In Price v Powys County Council, the Employment Appeal Tribunal (‘EAT’) were asked to rule on whether a male employee on Shared Parental Leave (‘SPL’) could compare their pay to a female employee on Adoption Leave for the purposes of a sex discrimination claim. The result was that the EAT upheld the Employment Tribunal’s decision that this was not a valid comparison and that there is no sex discrimination where an employer pays a man on shared parental leave less than a woman on adoption leave.

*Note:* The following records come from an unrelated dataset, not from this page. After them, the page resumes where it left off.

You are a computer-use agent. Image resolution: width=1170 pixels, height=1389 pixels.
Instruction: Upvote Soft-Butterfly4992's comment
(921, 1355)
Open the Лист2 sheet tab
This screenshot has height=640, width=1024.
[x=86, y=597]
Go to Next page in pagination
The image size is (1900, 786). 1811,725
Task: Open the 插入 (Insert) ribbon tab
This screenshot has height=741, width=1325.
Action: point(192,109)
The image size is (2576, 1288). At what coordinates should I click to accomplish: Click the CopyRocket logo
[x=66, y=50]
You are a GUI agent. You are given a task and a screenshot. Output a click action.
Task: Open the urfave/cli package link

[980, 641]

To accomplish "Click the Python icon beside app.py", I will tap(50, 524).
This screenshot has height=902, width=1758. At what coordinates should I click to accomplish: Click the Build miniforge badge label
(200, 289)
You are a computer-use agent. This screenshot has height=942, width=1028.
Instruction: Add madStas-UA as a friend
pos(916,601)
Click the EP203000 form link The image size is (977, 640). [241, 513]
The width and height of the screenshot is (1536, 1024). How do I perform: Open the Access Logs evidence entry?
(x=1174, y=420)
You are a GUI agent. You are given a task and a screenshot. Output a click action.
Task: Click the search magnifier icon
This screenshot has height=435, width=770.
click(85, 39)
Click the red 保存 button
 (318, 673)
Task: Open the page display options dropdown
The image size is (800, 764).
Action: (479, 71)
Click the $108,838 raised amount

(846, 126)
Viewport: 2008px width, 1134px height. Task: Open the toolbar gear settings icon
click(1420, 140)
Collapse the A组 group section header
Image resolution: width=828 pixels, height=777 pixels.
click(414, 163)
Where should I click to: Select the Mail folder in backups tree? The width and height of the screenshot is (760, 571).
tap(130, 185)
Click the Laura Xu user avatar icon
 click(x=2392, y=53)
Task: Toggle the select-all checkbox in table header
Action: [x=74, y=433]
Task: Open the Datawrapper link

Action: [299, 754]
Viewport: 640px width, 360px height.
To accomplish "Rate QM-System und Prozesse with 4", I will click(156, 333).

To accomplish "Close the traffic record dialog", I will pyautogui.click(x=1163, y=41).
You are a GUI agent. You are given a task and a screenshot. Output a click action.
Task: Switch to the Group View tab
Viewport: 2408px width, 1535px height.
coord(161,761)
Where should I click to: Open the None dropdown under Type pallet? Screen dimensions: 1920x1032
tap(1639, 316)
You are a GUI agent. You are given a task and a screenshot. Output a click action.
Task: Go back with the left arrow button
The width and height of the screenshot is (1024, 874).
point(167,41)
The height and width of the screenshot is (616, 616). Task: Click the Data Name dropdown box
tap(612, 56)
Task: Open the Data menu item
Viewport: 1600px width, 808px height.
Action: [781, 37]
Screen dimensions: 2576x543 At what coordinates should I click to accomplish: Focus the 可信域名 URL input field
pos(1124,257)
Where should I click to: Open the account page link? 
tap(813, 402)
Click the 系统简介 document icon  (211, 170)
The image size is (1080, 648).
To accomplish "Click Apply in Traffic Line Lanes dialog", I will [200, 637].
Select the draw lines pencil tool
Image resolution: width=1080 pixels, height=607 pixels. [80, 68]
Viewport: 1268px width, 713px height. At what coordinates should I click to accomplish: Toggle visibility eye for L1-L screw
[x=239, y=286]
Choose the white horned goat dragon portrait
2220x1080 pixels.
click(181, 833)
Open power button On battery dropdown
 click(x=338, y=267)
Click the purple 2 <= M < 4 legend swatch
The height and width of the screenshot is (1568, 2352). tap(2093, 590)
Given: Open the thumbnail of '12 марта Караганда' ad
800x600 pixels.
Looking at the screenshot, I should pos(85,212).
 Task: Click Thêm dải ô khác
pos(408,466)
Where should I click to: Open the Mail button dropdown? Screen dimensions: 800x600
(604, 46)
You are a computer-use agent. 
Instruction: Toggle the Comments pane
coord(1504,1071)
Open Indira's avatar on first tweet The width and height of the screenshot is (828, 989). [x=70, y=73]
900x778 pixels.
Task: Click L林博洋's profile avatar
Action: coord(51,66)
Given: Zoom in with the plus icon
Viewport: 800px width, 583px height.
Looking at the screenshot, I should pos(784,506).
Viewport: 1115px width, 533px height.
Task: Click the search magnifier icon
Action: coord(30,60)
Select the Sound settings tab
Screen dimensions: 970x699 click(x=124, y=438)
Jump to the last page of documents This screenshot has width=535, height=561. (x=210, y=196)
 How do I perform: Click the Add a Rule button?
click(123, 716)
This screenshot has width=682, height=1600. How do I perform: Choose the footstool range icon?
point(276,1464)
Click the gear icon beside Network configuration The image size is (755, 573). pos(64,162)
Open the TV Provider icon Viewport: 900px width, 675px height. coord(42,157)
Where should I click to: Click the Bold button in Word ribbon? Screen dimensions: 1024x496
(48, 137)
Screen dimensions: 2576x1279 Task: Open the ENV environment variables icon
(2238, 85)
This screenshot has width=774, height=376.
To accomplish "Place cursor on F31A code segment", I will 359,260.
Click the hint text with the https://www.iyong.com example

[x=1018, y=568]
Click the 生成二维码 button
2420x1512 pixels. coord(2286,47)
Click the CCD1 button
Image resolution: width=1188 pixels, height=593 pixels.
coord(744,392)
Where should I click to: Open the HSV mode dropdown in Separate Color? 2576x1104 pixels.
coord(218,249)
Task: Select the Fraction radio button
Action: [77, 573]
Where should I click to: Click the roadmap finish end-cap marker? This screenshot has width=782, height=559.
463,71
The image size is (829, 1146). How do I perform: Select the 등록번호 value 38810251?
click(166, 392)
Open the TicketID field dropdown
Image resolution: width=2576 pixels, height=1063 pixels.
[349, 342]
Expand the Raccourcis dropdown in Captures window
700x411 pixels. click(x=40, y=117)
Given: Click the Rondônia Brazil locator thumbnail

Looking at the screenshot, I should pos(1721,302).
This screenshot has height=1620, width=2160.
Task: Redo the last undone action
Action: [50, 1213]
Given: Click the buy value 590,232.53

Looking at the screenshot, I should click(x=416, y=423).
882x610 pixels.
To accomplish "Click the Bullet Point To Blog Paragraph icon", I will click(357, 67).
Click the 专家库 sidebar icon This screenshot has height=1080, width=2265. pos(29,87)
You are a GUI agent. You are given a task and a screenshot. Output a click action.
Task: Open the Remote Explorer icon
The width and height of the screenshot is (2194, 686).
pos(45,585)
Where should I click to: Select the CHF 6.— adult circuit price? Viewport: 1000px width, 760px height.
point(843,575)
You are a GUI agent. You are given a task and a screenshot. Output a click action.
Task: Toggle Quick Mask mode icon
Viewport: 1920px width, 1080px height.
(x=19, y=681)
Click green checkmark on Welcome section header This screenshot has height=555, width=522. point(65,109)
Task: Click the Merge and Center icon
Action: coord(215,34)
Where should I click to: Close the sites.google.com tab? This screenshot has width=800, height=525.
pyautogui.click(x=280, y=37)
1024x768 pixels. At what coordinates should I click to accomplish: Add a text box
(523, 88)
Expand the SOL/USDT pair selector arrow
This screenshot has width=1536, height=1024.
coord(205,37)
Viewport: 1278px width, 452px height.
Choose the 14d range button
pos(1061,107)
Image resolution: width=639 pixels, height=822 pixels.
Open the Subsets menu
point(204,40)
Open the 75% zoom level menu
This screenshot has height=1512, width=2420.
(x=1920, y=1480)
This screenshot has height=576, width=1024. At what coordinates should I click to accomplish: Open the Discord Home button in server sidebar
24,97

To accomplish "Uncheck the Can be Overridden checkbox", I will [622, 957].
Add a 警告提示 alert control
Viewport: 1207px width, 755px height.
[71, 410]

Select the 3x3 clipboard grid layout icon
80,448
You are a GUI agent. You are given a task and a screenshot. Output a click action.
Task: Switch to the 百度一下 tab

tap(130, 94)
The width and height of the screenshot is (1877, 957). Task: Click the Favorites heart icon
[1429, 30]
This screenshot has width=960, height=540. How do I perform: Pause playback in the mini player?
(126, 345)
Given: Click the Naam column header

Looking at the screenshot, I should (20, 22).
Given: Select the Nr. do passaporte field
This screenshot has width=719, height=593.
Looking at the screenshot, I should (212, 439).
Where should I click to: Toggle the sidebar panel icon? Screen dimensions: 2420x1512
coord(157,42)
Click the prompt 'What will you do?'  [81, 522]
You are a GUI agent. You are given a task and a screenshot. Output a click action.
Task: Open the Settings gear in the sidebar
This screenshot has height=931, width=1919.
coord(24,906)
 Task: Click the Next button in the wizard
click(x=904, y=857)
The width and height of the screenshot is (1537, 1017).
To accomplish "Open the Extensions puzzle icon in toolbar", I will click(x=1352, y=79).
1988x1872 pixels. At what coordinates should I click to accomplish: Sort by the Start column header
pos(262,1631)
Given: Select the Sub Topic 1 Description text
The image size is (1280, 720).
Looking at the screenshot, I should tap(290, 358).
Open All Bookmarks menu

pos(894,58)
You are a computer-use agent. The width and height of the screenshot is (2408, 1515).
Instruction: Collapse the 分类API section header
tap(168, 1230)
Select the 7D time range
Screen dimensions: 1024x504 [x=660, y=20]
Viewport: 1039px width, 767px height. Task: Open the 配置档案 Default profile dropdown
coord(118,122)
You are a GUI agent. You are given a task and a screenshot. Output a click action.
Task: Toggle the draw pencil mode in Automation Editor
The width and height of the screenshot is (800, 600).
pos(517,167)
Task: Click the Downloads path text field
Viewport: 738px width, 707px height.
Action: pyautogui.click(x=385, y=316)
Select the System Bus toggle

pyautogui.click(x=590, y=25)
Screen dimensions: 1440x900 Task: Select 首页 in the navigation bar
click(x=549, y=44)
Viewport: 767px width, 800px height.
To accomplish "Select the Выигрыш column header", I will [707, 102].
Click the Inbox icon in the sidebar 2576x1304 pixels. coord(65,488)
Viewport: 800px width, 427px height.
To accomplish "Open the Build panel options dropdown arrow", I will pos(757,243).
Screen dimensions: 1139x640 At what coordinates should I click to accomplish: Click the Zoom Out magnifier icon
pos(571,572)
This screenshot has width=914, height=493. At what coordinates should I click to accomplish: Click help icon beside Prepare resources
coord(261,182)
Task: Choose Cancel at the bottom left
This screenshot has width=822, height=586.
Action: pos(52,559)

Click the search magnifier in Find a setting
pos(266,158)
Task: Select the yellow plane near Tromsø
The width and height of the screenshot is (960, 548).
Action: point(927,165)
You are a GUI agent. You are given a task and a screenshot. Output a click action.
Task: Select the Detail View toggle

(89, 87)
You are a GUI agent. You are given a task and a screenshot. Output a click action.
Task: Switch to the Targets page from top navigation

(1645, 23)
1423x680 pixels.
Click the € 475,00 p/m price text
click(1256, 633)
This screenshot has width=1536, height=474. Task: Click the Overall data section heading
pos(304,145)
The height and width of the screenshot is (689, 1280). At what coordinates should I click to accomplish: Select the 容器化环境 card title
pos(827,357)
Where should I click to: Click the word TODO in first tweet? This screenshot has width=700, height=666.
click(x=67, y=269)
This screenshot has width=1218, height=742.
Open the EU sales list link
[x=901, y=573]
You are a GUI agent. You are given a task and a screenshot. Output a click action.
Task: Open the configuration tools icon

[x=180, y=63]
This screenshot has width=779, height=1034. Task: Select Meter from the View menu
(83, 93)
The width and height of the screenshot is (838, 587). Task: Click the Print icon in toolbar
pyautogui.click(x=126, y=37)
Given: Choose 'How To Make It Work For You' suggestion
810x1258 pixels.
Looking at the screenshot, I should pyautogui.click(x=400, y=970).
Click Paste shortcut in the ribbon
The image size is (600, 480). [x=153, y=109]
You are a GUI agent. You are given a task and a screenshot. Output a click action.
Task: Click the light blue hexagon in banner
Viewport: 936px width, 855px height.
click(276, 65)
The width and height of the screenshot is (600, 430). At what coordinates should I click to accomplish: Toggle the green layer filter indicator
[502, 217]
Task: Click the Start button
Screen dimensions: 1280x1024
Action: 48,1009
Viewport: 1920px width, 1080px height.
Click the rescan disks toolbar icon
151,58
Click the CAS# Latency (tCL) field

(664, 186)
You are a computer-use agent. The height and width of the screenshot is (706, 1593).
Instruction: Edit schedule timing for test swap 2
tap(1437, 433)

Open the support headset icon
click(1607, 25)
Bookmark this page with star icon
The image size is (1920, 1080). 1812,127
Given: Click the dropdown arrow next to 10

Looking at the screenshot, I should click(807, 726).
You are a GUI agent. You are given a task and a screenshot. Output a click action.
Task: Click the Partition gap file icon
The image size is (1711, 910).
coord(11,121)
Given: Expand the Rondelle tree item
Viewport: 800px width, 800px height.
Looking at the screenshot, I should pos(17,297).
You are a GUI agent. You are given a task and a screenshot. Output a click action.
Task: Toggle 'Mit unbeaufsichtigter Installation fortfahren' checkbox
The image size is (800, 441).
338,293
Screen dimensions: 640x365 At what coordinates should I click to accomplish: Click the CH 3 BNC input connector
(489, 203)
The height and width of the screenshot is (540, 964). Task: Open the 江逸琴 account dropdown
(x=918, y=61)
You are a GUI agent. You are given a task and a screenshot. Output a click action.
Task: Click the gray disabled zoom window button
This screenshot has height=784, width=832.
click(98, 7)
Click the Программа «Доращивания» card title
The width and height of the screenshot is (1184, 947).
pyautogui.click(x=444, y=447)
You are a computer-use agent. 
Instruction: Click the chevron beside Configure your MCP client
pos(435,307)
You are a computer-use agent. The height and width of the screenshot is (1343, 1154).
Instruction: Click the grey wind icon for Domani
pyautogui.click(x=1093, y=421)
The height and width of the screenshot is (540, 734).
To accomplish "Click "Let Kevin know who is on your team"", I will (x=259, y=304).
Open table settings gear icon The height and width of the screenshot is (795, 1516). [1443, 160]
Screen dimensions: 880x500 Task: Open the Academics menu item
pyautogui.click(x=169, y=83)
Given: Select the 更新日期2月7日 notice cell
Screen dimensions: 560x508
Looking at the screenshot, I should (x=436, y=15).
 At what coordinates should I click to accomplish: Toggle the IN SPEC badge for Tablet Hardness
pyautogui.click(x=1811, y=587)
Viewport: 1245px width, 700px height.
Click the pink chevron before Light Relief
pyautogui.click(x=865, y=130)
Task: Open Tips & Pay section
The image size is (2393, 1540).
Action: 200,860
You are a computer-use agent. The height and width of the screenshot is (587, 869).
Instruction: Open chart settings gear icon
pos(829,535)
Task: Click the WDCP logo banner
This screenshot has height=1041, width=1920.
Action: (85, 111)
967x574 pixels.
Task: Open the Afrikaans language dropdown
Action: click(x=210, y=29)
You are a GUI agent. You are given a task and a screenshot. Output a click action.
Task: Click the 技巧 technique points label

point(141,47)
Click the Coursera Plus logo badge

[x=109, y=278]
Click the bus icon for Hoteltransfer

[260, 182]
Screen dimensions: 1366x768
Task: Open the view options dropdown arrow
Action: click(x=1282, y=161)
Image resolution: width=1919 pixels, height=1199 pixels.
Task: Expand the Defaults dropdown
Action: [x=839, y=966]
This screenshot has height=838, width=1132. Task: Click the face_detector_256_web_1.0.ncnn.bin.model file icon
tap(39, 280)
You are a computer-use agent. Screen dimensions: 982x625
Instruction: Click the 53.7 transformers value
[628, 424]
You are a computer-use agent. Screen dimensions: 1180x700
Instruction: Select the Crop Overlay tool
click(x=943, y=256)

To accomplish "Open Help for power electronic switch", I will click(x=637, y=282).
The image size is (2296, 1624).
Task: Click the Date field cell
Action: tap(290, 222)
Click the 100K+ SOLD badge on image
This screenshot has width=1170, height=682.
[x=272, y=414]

Direct sex discrimination occurs where, because of sex, a person (A) treats another (B) less favourably than A treats or would treat others. In the context of employment, an employee claiming direct sex discrimination would need to show that they have been treated less favourably than a real or hypothetical comparator; that is, a member of the opposite sex whose circumstances are not materially different to theirs (Section 23 Equality Act 2010).
The decision in Price v Powys County Council
Mr Price, the Claimant, was employed by Powys County Council. Mr Price and his wife were expecting their first child and, in anticipation of this, he decided to take SPL as soon as his wife’s compulsory maternity leave had ended. Mr Price asked the Council how much he would be paid for 37 weeks of SPL. The Council eventually confirmed that he was only entitled to the equivalent of statutory maternity pay. Mr Price brought a claim for direct sex discrimination to the employment tribunal, on the basis that he would be paid less than female comparators.
Mr Price identified two possible comparators:
- A female employee on statutory maternity leave (‘SML’) receiving maternity pay
- A female employee on statutory adoption leave (‘SAL’) receiving adoption pay
The employment tribunal dismissed his claims.
Applying the judgment of the Court of Appeal in Ali, the tribunal rejected the first comparator and held that Mr Price’s position was materially different to that of a woman on SML. The second comparator was rejected on the same basis, albeit there being more similarities between Mr Price’s situation and a woman on SAL, than a woman on SML. The tribunal stated that the correct comparison for pay would be between a male employee on SPL and a female employee on SPL.
Mr Price appealed to the EAT in relation to the second comparator. He argued that childcare was at the heart of both SPL and SAL and, as a result, he should not be discriminated against on the basis of pay.
The EAT dismissed his appeal and upheld the decision of the employment tribunal. The EAT argued that SAL went well beyond the purposes of childcare, including the formation of a parental bond following adoption proceedings. Therefore, a person taking SPL was not in a directly comparable position to that of one taking SAL. Section 23 of the Equality Act 2010 requires that there is no ‘material difference’ in circumstances between a Claimant and his comparator, so the claim failed.
The decision will certainly be welcomed by employers who operate an enhanced adoption pay policy. A strict analysis of the Equality Act 2010 means that employers will not face successful claims for sex discrimination where enhanced SPL is not offered to fathers seeking it. The logic of the EAT is clear in the sense that the process of adoption is a delicate one for a parent and that they should be given more time and flexibility to navigate the obstacles that come with it, including forming the parental bond and preparing and maintaining a safe environment.
However, we must remember that Mr Price’s claim bore out of a desire to be at home for longer with his newly born child. As such, the decision does little to address concerns that women continue to shoulder greater responsibility for childcare (especially in the early years), with women routinely offered enhanced pay during SML and fathers not in similar instances. This may be an area of law which employers and the courts will revisit in the not so distant future.